:: Brano selezionato

Pare che in quel
finale d'anno 1966, mentre l'Italia televisiva tutta s'interrogava
ancora su chi avesse ucciso Melissa Foster, un cronista particolarmente
intraprendente avesse avuto la trovata geniale di telefonare ad un suo
collega inglese (in Inghilterra "Melissa" nella sua versione originale
era già andato in onda due anni prima) per farsi rivelare il nome
dell'assassino.
Se l'espediente funzionò o meno non è dato sapere perché in realtà
nessun giornale pubblicò anzitempo quel nome, e la notizia di questa
fantomatica telefonata internazionale trapelò solo molto tempo dopo la
fine dello sceneggiato. Quindi direi che è più che probabile che si
tratti solo di una specie di leggenda metropolitana, diciamo così, di
quelle che amano inventarsi le redazioni per insaporire un articolo, ma,
leggenda o no, evidentemente la faccenda dovette allarmare abbastanza i
dirigenti Rai e Daniele D'Anza che per il successivo giallo di Durbridge
pensarono ad un sistema tutto nuovo per confondere le acque.
Ma procediamo con ordine. Dopo l'enorme successo popolare e mediatico di
"Melissa", la Rai si sentiva ulteriormente incentivata, se ce ne fosse
stato ancora bisogno, ad incrementare il numero di trasmissioni a sfondo
poliziesco delle sue due reti. Tra l'inizio del '67 e il settembre del
'69, quando il nuovo Durbridge esordì in pompa magna di domenica alle
21,05 sul Programma Nazionale (novità assoluta per il nostro autore!),
ormai i gialli non si contavano più. Cito solo i titoli più importanti
di quel periodo: oltre ai soliti Sheridan, tornato non solo con una
nuova donna del suo poker in formazione, "La donna di quadri", in
cinque puntate, ma anche con una nuova serie di cinque episodi
autoconclusivi, quasi dei tv movies, riuniti sotto il titolo di "Squadra
Omicidi, Tenente Sheridan", e Maigret con un terzo ciclo di storie (altri
cinque sceneggiati per un totale di undici episodi), arrivarono ad
unirsi alla schiera degli investigatori reinventati dalla nostra
televisione, anche Nero Wolfe ed il suo assistente Archie Goodwin, dai
romanzi di Rex Stout, al secolo Tino Buazzelli e Paolo Ferrari (sei
storie divise ognuna in due parti), ed il re di tutti gli investigatori,
il grande Sherlock Holmes di Sir Arthur Conan Doyle, interpretato alla
perfezione da Nando Gazzolo, affiancato da un altrettanto perfetto
Gianni Bonagura nella parte dell'inseparabile Watson (due classici, "La
valle della paura" e "L'ultimo dei Baskervilles" in tre puntate ciascuno).
Tra i prodotti un po' più sui generis, ma da non trascurare,
ricorderei anche "Geminus", un singolare giallo quasi in chiave di
commedia con un insolito Walter Chiari, e la prima serie de "I ragazzi
di Padre Tobia", telefilm per ragazzi dal sapore solo vagamente
poliziesco, ma degno di apparire in questa breve lista, se non altro per
la firma degli autori, quei Casacci e Ciambricco, già padri del tenente
Sheridan.

::::
:: Righe fornite

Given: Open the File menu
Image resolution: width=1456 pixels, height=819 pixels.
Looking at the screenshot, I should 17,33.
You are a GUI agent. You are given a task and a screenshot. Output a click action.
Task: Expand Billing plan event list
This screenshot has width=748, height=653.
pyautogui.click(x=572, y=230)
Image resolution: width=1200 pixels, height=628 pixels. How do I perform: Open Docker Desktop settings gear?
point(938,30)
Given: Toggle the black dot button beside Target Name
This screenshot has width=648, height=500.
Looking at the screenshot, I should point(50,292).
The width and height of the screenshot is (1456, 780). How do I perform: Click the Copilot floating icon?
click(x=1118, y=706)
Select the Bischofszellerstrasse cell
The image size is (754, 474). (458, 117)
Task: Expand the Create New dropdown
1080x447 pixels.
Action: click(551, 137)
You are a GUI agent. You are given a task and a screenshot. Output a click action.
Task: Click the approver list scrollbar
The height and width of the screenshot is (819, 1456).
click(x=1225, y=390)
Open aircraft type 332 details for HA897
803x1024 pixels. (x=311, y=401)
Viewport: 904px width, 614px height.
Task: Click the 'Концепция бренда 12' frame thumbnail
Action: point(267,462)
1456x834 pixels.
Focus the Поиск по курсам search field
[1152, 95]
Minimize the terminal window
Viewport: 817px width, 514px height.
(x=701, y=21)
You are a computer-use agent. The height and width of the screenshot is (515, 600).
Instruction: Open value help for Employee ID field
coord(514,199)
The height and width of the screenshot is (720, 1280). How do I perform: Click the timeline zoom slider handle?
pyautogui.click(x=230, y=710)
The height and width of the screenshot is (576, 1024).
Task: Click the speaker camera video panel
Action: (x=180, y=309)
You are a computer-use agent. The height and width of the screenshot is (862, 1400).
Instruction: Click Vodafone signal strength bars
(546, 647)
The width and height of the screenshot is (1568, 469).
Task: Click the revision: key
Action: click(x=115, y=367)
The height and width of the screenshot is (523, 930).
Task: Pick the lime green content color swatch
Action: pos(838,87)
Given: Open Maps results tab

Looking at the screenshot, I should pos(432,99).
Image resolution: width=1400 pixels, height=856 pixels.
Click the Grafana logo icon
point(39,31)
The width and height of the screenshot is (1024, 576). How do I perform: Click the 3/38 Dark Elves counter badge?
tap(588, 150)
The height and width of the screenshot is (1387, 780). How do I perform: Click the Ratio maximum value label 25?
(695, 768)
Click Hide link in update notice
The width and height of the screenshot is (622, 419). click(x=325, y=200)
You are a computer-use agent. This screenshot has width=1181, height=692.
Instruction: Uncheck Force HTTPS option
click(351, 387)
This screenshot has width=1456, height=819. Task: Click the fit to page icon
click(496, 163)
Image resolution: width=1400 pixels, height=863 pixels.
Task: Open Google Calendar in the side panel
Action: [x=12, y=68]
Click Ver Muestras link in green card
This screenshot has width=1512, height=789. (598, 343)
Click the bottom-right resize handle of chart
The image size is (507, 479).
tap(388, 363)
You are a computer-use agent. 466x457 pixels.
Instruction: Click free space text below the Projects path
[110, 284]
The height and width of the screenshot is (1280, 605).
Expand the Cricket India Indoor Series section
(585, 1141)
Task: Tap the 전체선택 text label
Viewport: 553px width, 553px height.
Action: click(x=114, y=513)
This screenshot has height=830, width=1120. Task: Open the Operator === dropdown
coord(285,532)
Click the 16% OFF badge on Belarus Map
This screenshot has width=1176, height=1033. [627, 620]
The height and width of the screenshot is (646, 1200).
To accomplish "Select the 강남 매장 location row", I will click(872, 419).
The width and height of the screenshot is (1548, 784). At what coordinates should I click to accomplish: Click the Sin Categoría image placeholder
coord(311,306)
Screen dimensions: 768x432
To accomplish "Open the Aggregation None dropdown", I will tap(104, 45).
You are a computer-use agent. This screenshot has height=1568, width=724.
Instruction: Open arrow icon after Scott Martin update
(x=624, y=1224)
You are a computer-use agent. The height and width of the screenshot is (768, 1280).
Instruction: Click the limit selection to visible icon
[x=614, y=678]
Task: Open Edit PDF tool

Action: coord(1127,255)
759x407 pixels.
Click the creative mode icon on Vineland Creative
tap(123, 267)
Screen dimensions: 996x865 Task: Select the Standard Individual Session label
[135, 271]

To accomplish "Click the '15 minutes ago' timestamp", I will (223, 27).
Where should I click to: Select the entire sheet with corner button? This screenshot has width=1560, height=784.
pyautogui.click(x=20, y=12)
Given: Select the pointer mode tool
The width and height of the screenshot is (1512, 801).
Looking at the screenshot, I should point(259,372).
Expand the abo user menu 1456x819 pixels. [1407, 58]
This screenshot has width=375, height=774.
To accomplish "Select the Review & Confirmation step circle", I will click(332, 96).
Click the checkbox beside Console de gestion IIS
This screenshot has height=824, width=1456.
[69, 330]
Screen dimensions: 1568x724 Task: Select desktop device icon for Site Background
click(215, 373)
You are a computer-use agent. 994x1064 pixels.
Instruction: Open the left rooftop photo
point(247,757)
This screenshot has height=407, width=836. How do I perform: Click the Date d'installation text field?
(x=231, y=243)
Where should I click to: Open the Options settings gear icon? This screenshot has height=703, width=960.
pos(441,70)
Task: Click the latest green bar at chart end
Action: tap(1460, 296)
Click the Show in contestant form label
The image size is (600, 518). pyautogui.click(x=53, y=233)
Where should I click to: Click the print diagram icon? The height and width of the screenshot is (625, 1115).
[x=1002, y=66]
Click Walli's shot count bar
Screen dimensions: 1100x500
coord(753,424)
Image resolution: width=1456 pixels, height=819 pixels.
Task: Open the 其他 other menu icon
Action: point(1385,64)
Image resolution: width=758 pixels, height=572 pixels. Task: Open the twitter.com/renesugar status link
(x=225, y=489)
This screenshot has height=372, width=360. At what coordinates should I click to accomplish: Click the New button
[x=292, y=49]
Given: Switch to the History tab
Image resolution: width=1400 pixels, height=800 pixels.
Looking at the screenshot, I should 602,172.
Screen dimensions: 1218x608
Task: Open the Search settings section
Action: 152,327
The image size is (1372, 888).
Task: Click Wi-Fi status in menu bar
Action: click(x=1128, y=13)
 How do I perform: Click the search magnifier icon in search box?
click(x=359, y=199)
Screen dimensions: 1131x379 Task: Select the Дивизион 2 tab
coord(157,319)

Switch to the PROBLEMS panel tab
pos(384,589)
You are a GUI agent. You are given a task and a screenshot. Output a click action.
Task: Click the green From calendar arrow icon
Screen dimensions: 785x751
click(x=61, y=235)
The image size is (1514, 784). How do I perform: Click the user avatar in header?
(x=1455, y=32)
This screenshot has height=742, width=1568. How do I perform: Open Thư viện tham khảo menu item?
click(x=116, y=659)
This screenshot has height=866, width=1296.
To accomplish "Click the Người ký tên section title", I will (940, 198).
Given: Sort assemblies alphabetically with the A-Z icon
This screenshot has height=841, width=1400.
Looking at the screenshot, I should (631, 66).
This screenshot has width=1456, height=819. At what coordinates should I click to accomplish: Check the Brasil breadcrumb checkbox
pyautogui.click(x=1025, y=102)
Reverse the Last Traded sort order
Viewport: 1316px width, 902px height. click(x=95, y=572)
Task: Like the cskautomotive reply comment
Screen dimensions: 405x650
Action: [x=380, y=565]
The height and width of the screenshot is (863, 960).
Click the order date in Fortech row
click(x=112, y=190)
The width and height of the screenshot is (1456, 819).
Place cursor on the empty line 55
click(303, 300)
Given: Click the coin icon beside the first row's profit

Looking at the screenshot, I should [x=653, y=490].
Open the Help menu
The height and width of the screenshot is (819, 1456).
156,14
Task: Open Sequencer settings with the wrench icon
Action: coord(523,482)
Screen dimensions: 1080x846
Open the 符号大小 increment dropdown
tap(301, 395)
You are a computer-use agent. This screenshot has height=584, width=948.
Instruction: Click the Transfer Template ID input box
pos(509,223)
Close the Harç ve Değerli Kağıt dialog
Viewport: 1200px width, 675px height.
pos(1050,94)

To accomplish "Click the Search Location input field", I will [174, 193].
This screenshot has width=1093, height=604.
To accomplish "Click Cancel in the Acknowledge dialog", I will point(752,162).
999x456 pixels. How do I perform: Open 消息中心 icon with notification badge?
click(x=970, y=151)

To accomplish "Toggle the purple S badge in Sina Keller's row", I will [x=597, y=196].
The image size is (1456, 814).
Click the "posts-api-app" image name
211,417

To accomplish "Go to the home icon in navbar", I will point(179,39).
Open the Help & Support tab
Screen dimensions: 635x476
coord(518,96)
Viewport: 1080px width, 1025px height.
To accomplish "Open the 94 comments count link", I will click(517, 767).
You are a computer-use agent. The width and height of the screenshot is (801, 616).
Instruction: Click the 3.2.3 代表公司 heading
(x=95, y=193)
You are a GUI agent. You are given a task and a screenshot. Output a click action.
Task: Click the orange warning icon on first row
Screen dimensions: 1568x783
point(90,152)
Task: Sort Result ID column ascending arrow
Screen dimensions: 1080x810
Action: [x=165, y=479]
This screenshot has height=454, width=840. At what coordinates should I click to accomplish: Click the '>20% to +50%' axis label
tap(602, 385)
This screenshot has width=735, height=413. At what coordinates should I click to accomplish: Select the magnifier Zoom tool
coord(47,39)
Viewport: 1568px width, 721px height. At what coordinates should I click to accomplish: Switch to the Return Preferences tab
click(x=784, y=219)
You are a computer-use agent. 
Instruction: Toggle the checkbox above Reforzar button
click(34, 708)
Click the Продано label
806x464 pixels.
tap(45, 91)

::::

Puoi ripetere parola per parola la parte del brano che comincia con "Se l'espediente funzionò" e prosegue fino a "confondere le acque."? Le righe non hanno alcun legame con il brano.

Risultato finale -
Se l'espediente funzionò o meno non è dato sapere perché in realtà
nessun giornale pubblicò anzitempo quel nome, e la notizia di questa
fantomatica telefonata internazionale trapelò solo molto tempo dopo la
fine dello sceneggiato. Quindi direi che è più che probabile che si
tratti solo di una specie di leggenda metropolitana, diciamo così, di
quelle che amano inventarsi le redazioni per insaporire un articolo, ma,
leggenda o no, evidentemente la faccenda dovette allarmare abbastanza i
dirigenti Rai e Daniele D'Anza che per il successivo giallo di Durbridge
pensarono ad un sistema tutto nuovo per confondere le acque.